A professional vocalist is witnessed to make
transition from one raga to another by shifting the sruthi to
any other swara in the same raga, which in turn makes
him/her reach another raga. Likewise, there is a possibility
of a raga belonging to one particular family, giving rise to
one raga or many ragas belonging to different families.
This practice of transitioning from raga to raga by shifting
the tonic note is popularly referred to as ‘GrahaBhedam’ or ‘SruthiBhedam’ in Carnatic Music. We will refer to this practice in general terms as ‘raga-to-raga transition’ in the
following sections for the readers to easily understand this
concept. To comprehend this traditional concept of raga-
to-raga transition, the two major categorizations of ragas
must be known. They are Melakarta, the parent ragas and
Janya, the children of those parent ragas. This
classification of ragas has been implemented in many
research papers. Some techniques are audio mining using
data sampling, structural segmentation, feature extraction
and clustering with NN classifier (Kirthika, P.,
&Chattamvelli, R., 2012).
The rules of Melakarta ragas must be known for
this raga-to-raga transition, so they are given hereunder:
a) A Melakarta raga must have all 7 swaras S, R, G, M,
P, D and N. Hence it is called a Sampurna (complete)
raga. R denotes R1, R2 or R3; G denotes G1, G2 or
G3; M denotes M1 or M2; D denotes D1, D2 or D3
and N denote N1, N2 or N3. The last swara, ‘S’ (higher octave) is always present in both the Arohana
and Avarohana.
b) The notes should be strictly ascending and descending
in Arohana and Avarohana respectively without leaps
or windings.
c) The presence of more than one swara in the same
category is not allowed. For example, both N1 and N3
should not be present in a Melakarta raga; only either
of them is allowed.
d) The swaras in the Arohana and Avarohana of the raga
are exact mirror-images of each other. They are
laterally inverted; the swaras in the left appear in the
right and vice-versa.
As every Melakarta raga is distinct from each
other, each of them gives rise to child ragas, popularly
called Janya ragas. Hence, Melakarta ragas are called
parent (or) Janaka ragas. A Janya raga has a subset of
swaras of its parent Melakarta raga. For example,
Keeravani is a Melakarta raga and raga Jayashree is a
Janya of it. In general, ragas can have their arohanas and
avarohanas as exact mirror images of one another as we
saw in the case of Melakarta ragas, which is considered as
the symmetric nature; or else the Arohana and Avarohana
can be different from each other, that is, the ragas are
asymmetric in nature. A Janya raga can be symmetric or
asymmetric in nature. In asymmetric ragas, there are two
types.
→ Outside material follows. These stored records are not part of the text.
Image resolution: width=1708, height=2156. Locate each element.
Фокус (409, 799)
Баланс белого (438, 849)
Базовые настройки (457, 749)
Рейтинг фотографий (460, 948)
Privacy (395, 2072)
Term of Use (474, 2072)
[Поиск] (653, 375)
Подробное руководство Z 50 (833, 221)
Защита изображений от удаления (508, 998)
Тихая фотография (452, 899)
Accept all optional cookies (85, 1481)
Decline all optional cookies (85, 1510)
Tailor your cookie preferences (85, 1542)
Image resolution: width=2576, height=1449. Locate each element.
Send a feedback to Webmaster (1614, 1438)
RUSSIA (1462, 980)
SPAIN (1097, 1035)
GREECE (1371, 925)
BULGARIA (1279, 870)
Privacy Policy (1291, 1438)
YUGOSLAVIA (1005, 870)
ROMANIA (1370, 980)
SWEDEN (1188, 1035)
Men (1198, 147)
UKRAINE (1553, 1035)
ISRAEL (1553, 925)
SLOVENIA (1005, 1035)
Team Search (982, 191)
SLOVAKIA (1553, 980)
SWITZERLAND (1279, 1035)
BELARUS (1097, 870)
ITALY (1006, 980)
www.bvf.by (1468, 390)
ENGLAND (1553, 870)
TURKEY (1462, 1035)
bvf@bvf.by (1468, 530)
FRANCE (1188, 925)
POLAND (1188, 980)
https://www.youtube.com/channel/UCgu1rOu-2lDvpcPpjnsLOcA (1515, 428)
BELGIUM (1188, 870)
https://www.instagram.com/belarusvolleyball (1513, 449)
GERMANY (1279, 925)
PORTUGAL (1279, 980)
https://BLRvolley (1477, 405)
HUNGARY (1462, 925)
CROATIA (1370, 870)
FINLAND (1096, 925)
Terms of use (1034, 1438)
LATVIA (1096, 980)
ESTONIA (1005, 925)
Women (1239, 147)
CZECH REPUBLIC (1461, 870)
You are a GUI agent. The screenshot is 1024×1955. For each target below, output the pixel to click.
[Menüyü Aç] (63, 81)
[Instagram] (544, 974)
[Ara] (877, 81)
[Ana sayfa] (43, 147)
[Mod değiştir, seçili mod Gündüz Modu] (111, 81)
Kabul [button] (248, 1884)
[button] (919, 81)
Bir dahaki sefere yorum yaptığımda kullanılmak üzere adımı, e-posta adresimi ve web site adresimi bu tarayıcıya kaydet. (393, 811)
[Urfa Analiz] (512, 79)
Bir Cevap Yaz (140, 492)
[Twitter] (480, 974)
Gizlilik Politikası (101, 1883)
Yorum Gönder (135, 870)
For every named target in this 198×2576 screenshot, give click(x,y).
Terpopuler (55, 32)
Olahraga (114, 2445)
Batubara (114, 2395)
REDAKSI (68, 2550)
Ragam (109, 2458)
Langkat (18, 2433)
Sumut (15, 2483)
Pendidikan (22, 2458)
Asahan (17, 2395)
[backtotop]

The first type is the asymmetric Janya ragas that
resemble their parents in either Arohana or Avarohana.
The second type consists of those that do not resemble
their parents in Arohana or Avarohana. Thus, all these
characteristics of Carnatic Music are to be known to
realize the raga-to-raga transition concept.
The sections below are as follows. In Section 2,
Related Works, some works related to Carnatic music are
analysed. In Section 3, Proposed Methodology, divisions
3.1, 3.2, 3.3 and 3.4 deal with Bit Pattern and Bit Shifting,
First Order Logic, Gauging using Distance Measures and
Gap Analysis Model respectively. In Section 4,
Performance Evaluation was done for the works related to
Carnatic music and Section 5 contains the Confusion
Matrix to calculate accuracy. These are followed by
possible using shifting of bits method. The reason why the
Arohana of a raga is represented in the form of a bit
pattern in case of a Melakarta raga and a symmetric Janya
raga, and why the Arohana and Avarohana of a Janya raga
are compared with its parent’s Arohana, and not the
parent’s Avarohana, is that the bits in the bit pattern, when taken from left to right, correspond to swaras in the
increasing order of their frequencies.
The way in which the bit pattern is represented is
explained by the following requirements of a Melakarta
raga, as Melakarta ragas being the parents form the base
for the other ragas. In a Melakarta raga, there are certain
rules that permit only some combinations for the swaras
‘R’ and ‘G’ and ‘D’ and ‘N’. They are as follows: a) If R1 is present in a raga, G1, G2 or G3 can be
present. If R2 is present in a raga, either G2 or G3 can
be present. If R3 is present in a raga then only G3 can
be present. This can be represented as:
a. R1G1, G2, G3R2 G2, G3R3G3
b. Thus, there are six combinations in total.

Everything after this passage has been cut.